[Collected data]
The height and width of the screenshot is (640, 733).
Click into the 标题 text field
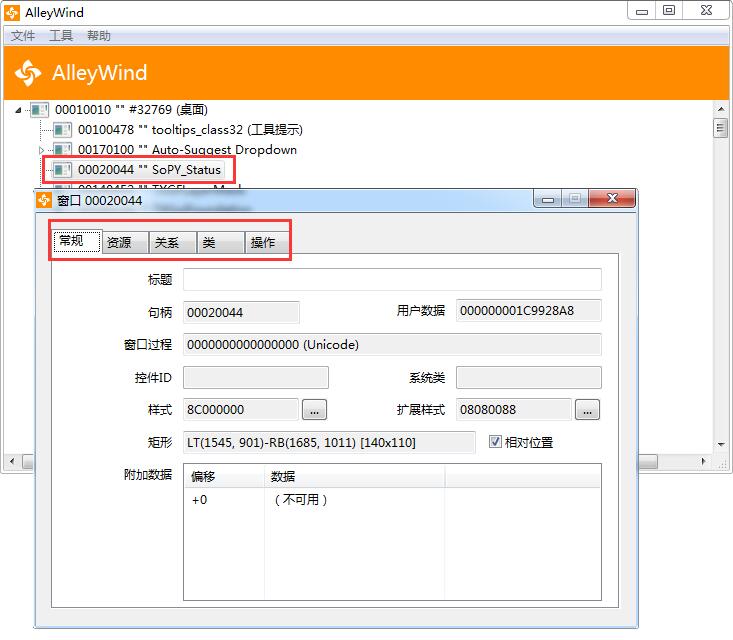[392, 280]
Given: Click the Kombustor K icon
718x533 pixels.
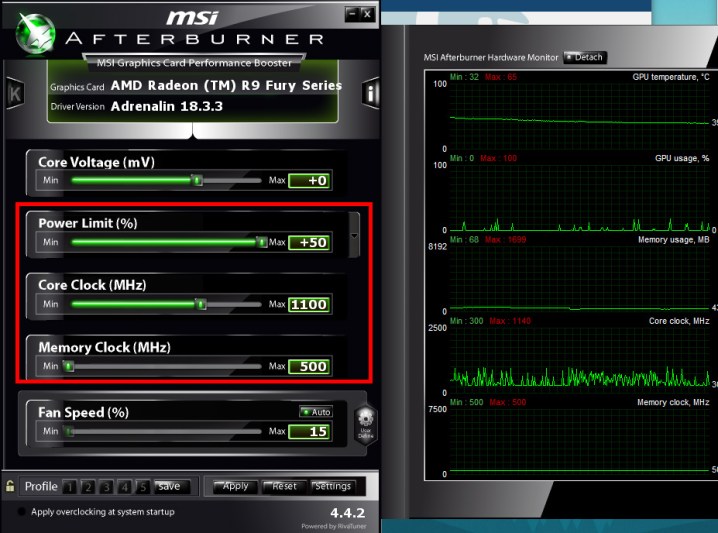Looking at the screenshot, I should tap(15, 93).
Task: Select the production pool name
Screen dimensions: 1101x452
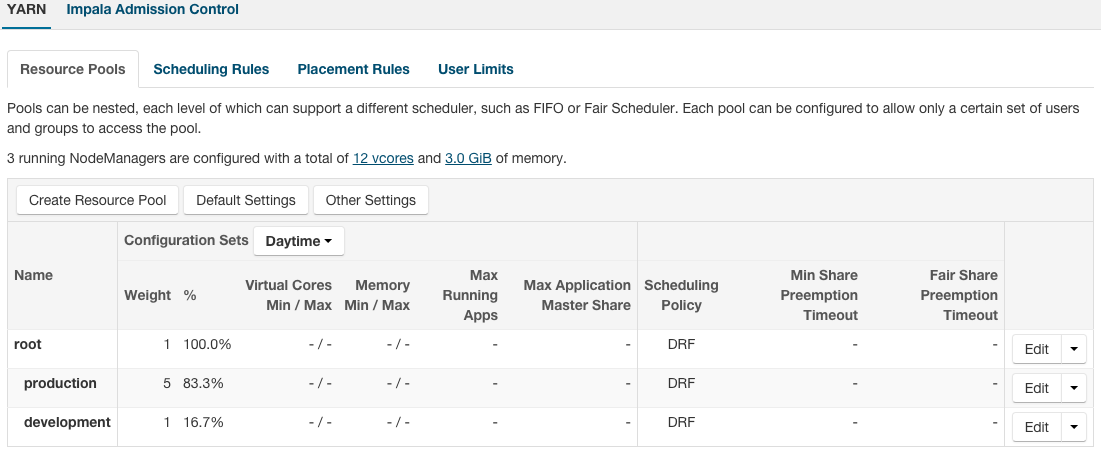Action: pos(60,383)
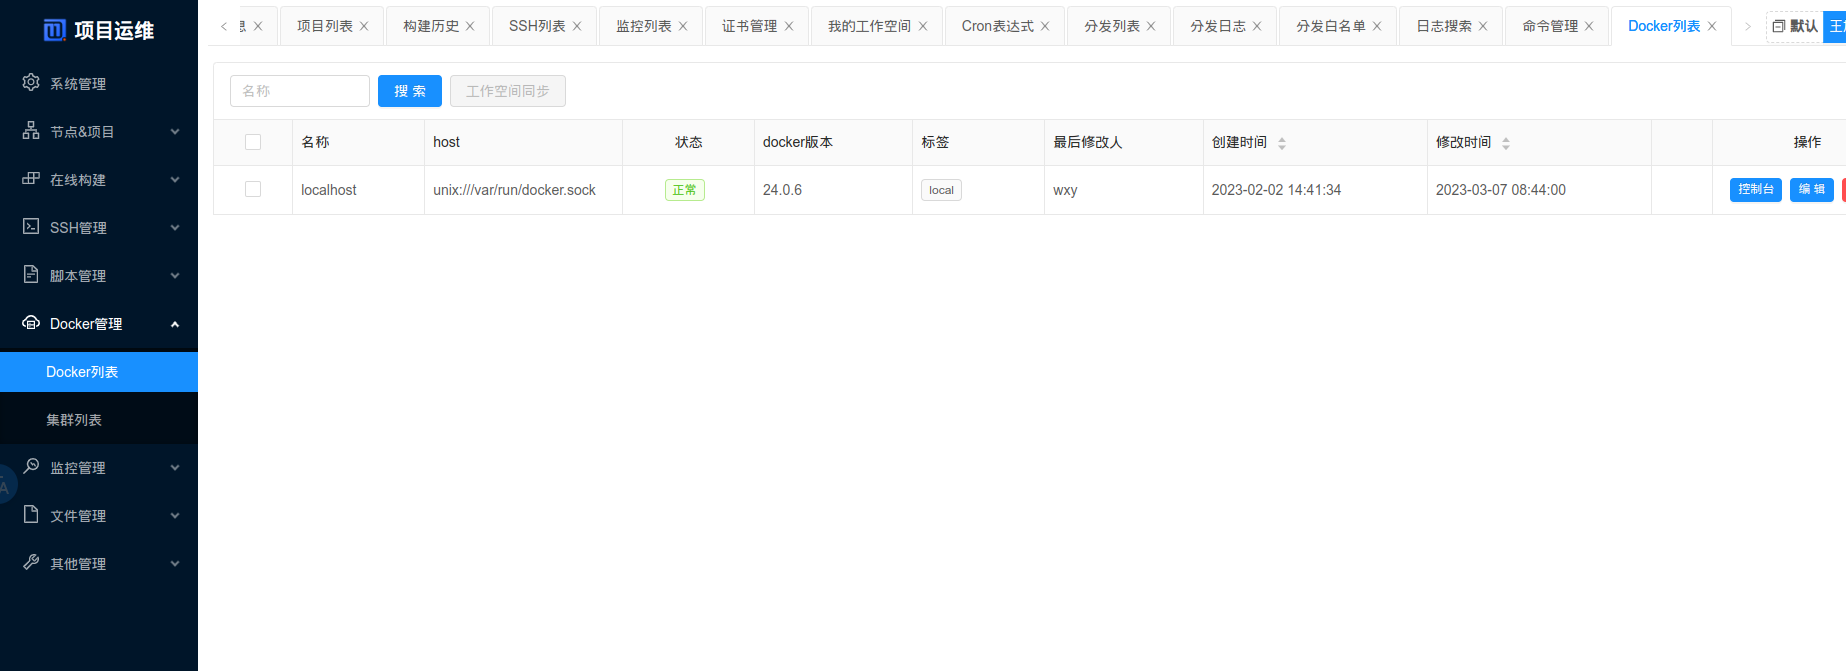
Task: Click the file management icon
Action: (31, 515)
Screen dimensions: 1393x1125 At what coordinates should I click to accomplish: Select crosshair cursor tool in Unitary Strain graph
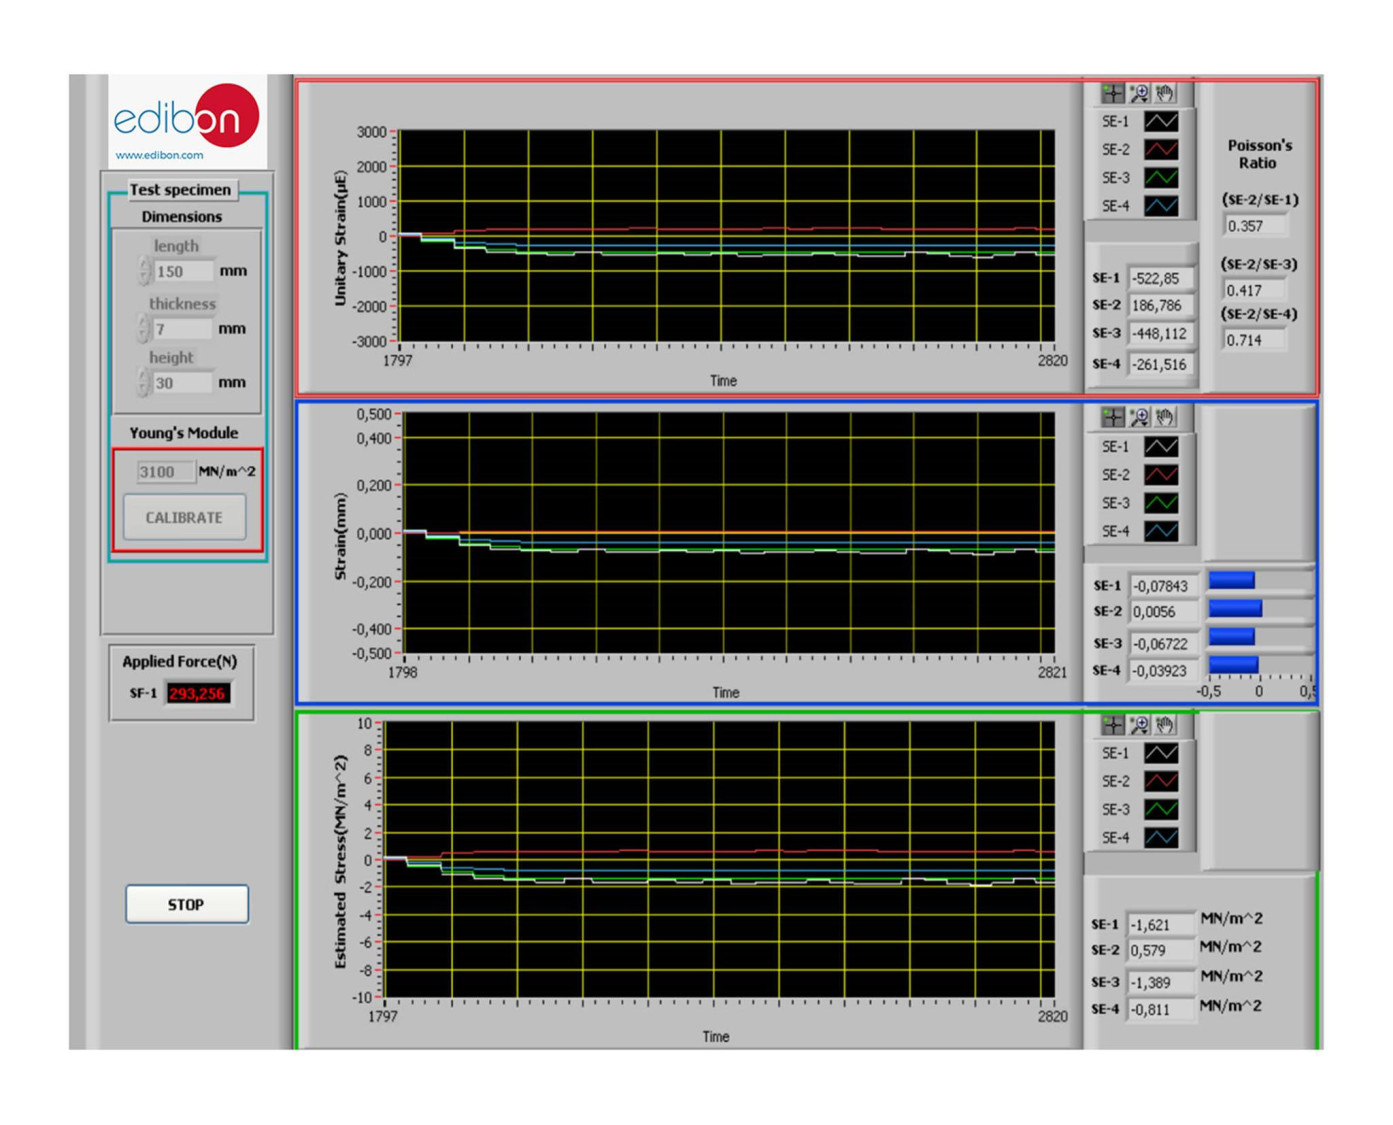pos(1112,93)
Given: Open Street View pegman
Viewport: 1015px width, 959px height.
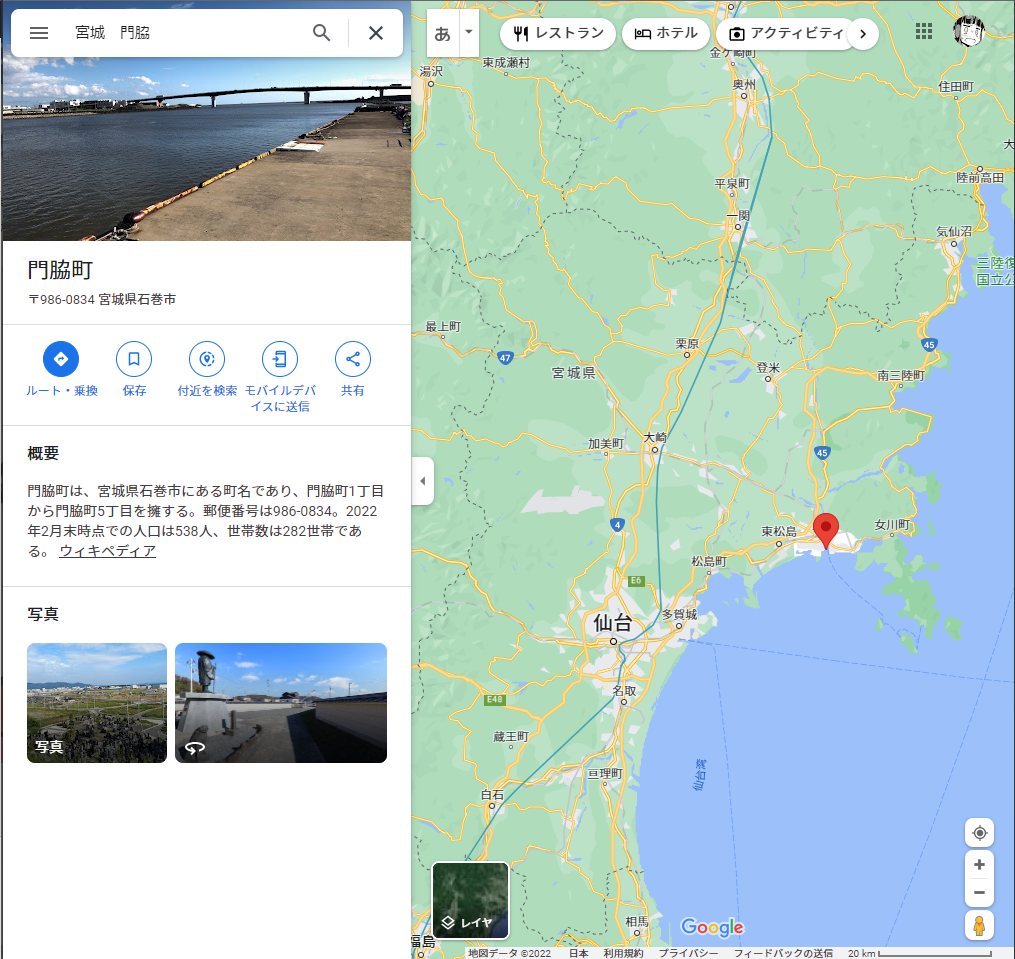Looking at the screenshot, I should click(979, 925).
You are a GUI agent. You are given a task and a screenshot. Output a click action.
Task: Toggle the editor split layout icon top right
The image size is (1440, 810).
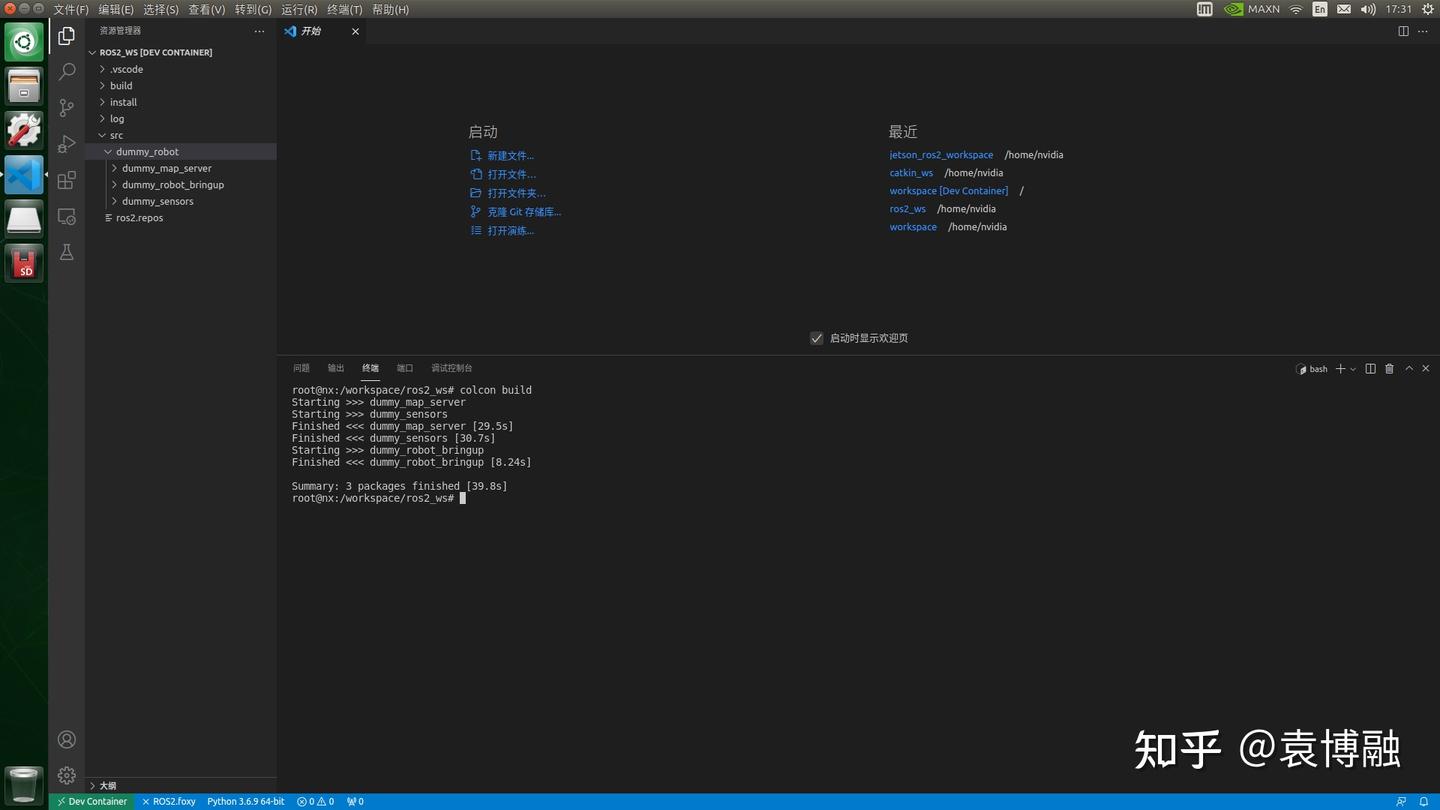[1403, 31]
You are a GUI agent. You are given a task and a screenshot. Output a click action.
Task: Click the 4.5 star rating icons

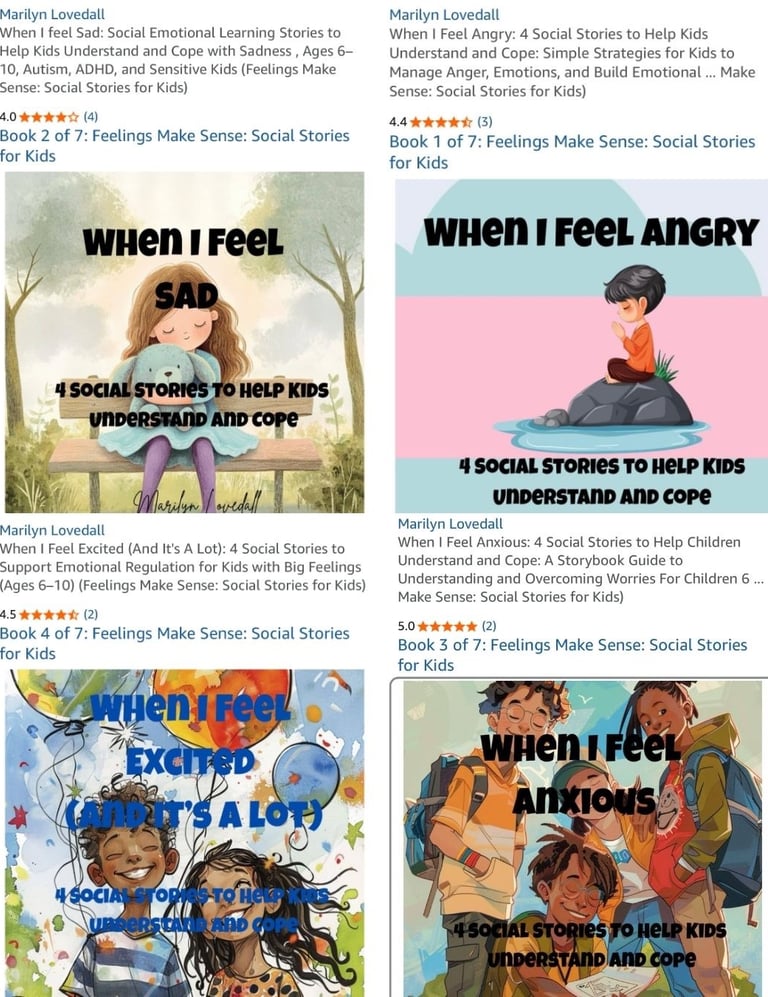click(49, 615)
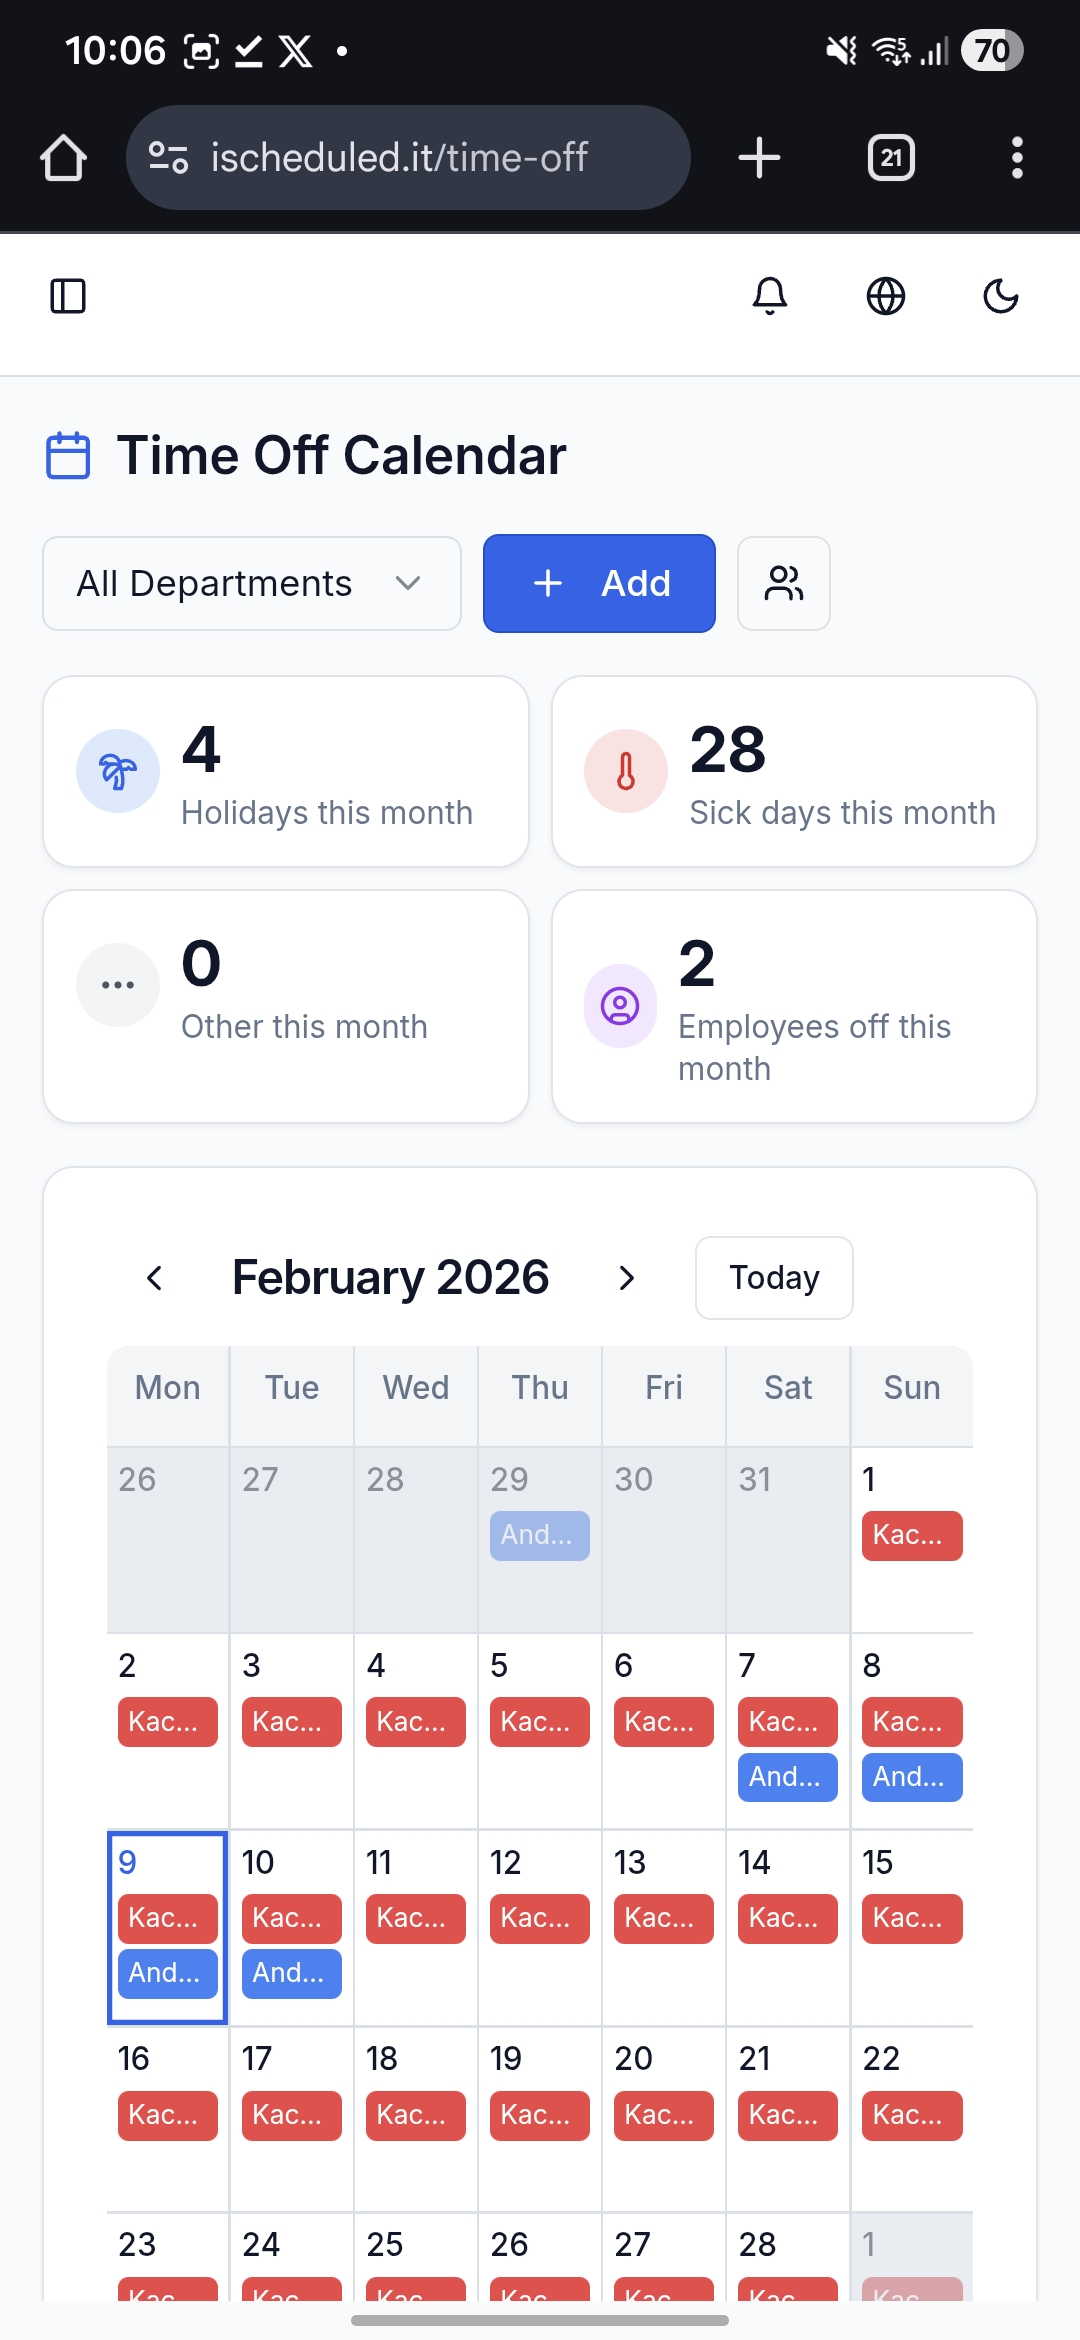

* _Your instructions_
The lines above starting at the one that holds "Given: Open Street View pegman" and ending at the one that holds "Task: Toggle the" are to be written out exactly, ends included, and no pictures are to be copied.

* _Exercise response_
Given: Open Street View pegman
Viewport: 1015px width, 959px height.
Looking at the screenshot, I should click(979, 925).
You are a GUI agent. You are given a task and a screenshot. Output a click action.
Task: Toggle the editor split layout icon top right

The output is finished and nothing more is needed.